● Page extract:
Content starts

Department of surgery division of urology
centre hospitalier de l'université de Montreal
The oncological and pathological outcomes of prostate cancer patients undergoing delayed robotic-assisted radical prostatectomy after initial management by active surveillance
Ali Abdullah1, Ahmed AZ Zakaria1, David-Dan DN Nguyen2, Iman IS Sadri2, Adel AA Arzeki2, Joelle JV Vincelli1, Assaad AE El-Hakim3, Kevin KZ Zorn1.
1Department of Surgery Division of Urology, Centre hospitalier de l'université de Montréal, Montreal, QC, Canada; 2Faculty of Medecine, McGill University, Montreal, QC, Canada; 3Department of Robotic Surgery, Hôpital Sacré Coeur de Montréal, Montreal, QC, Canada
Introduction: Active surveillance (AS) is a widely accepted management option for prostate cancer (PCa) patients with low-risk and for selected cases of intermediate-risk disease . However, it is estimated that around 30% of these patients tend to progress during their follow-up of which around 50% experience biochemical recurrence after definitive treatment. The aim of this study was to describe the oncological and pathological outcomes in patients undergoing deferred Robotic assisted radical prostatectomy (RARP) after AS.
Methods: We conducted a retrospective chart review on a RARP database of 1737 patients who underwent RARP for localized prostate cancer between 2007 and 2019,and identified patients under AS before RARP (Table1). Final pathology with adverse findings including: pT3 or more, ISUP grade 3 or more, positive surgical margin (PSM), and positive lymph node were collected. Other outcomes included are overall survival (OS), cancer-specific survival (CSS), and biochemical recurrence (BCR).

Content ends

Collected data:
Content starts

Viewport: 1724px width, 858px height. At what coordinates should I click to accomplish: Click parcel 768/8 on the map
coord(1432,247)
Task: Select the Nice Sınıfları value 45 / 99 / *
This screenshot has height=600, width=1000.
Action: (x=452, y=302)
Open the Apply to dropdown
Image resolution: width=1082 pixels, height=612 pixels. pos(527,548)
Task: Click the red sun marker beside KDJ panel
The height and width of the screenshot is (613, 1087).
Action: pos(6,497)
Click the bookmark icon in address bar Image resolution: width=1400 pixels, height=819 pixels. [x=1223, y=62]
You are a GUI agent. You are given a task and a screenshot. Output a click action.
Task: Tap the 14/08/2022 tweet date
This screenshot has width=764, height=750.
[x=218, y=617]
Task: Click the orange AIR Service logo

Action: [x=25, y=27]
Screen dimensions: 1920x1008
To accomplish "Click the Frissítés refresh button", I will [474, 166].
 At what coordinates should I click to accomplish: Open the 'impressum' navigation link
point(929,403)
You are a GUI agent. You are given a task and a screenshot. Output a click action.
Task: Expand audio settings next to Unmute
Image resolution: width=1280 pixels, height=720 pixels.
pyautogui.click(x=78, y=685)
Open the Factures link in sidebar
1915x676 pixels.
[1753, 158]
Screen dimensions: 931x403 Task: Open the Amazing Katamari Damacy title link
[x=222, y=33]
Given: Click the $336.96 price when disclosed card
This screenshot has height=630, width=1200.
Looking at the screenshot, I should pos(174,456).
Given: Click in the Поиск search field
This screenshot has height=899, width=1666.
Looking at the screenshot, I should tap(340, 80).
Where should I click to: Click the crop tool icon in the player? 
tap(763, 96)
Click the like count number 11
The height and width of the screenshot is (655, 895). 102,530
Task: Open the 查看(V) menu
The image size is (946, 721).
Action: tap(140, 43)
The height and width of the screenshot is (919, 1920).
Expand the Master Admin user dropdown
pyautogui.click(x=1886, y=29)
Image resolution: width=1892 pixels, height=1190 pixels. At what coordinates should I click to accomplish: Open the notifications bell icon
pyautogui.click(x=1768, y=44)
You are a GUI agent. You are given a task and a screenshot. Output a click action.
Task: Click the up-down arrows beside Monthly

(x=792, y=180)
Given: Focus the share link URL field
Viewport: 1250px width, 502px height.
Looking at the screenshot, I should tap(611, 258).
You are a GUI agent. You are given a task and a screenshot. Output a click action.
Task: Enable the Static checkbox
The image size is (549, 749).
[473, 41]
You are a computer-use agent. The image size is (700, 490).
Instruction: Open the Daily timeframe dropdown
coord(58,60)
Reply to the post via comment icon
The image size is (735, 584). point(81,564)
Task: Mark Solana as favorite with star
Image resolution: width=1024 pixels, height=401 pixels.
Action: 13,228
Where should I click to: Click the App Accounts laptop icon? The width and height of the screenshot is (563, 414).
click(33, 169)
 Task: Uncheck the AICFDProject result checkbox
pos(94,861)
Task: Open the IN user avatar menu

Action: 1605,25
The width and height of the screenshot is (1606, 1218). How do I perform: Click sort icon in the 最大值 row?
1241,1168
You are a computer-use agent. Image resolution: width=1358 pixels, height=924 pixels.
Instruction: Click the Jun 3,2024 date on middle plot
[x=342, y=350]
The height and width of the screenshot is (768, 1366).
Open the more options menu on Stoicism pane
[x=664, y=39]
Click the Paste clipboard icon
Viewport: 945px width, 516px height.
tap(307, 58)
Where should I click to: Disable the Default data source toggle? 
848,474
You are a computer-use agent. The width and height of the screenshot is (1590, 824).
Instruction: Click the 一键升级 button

Content ends

● Exercises:
1) Reproduce the passage of the prostatectomy abstract starting with "Methods: We conducted" and going on through "biochemical recurrence (BCR).".
2) Answer these questions from the prostatectomy abstract:
(a) How many patients were in the RARP database that was reviewed?
(b) Roughly what percentage of active surveillance patients are estimated to progress during follow-up?
(c) Which hospital is home to the Department of Robotic Surgery?

● Numbered answers:
1)
Methods: We conducted a retrospective chart review on a RARP database of 1737 patients who underwent RARP for localized prostate cancer between 2007 and 2019,and identified patients under AS before RARP (Table1). Final pathology with adverse findings including: pT3 or more, ISUP grade 3 or more, positive surgical margin (PSM), and positive lymph node were collected. Other outcomes included are overall survival (OS), cancer-specific survival (CSS), and biochemical recurrence (BCR).

2)
(a) 1737
(b) Around 30%
(c) Hôpital Sacré Coeur de Montréal